Ces références soulèvent bien sûr la question du juste niveau de contraintes et d’exigences formulées au travers des cahiers des charges : cahiers des charges qui devraient être à la fois suffisamment fermes pour garantir les objectifs généraux de l’opération, suffisamment souples pour inspirer la créativité des porteurs de projets, et suffisamment précautionneux pour ne pas interdire des solutions pertinentes même si imprévues.
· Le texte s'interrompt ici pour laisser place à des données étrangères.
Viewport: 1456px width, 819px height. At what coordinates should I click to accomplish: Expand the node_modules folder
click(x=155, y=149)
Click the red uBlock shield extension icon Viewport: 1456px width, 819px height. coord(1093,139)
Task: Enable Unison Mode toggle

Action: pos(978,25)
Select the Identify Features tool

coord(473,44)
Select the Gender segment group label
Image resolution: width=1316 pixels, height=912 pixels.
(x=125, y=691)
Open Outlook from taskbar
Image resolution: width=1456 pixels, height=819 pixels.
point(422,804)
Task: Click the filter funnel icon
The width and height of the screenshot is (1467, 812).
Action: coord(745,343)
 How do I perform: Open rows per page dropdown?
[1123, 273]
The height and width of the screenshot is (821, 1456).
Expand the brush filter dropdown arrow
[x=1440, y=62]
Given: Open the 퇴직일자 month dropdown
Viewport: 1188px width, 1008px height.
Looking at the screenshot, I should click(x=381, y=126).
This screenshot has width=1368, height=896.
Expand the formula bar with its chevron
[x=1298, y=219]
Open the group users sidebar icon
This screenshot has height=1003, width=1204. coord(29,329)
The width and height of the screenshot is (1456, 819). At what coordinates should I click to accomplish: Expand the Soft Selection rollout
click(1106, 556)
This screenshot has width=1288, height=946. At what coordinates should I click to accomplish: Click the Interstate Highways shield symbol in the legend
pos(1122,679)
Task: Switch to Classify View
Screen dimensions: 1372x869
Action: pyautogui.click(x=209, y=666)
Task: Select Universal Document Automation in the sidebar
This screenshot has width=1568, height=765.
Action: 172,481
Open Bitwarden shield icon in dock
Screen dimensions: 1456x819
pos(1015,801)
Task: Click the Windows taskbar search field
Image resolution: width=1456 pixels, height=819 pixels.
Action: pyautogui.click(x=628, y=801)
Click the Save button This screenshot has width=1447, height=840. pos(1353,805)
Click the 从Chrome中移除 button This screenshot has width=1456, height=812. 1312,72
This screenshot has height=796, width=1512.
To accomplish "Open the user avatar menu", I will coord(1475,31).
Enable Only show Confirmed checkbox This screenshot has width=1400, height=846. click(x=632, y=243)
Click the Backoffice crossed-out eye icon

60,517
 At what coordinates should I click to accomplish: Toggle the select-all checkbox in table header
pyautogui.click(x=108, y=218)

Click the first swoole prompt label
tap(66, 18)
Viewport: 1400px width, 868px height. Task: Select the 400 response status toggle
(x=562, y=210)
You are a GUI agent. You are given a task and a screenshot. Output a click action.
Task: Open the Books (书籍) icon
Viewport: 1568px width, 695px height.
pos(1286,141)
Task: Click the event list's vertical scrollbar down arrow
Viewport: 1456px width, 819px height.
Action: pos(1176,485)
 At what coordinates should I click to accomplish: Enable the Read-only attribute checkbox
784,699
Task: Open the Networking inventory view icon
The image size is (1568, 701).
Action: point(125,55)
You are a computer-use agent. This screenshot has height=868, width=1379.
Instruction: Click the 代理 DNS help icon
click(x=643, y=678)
Une telle équation s’avère cependant particulièrement difficile à croiser avec l’objectif d’une conception architecturale cohérente te tenue à l’échelle de l’opération.

Ce choix impose donc d’imaginer des modalités de consultations et des organisations différentes.

Si le fait de confier un projet tel que l’opération Gratte-Ciel centre-ville à un seul architecte n’est aujourd’hui plus possible ni même souhaitable, il reste que l’architecte-en-chef doit se positionner justement dans l’orchestration d’un projet d’ensemble constitué d’un assemblage de contributions créatives.

La proposition étudiée consisterait à mettre en place sous la haute autorité de l’architecte-en-chef, un atelier de projet faisant travailler ensemble un panier d’architectes, retenus non pas sur un projet mais plutôt sur leur appétence à participer à une telle œuvre collective.

Une telle organisation interroge à la fois :
– la relation entre pilotes politiques et techniques du projet et concepteurs, parce qu’elle sous-entend un cadrage moins explicite des projets par des cahiers des charges fermes,
– mais également la relation entre promoteurs et architectes d’opérations, puisque le débat sur l’articulation entre programme, contraintes financières et conception architecturale est porté au sein de l’atelier.

Ce processus, alternatif aux pratiques devenues usuelles de consultation promoteurs-architectes, répond à la problématique singulière d’un centre historique patrimonial.

Il s’appuie très fortement, comme dans le projet des Gratte-Ciel 1930, sur un pivot central constitué par un binôme politique et technique, incarné par le mandant politique d’une part et l’architecte-en-chef d’autre part, dont il revisite la répartition des rôles compte-tenu d’un environnement technique et administratif complexe.

Il constitue également une contribution de l’opération à l’innovation en matière d’ingénierie de projet.

Cette équation constitue une condition de la réussite de l’opération Gratte-Ciel centre-ville, en même temps qu’une gageure dans laquelle la ville de Villeurbanne entend pleinement jouer son rôle.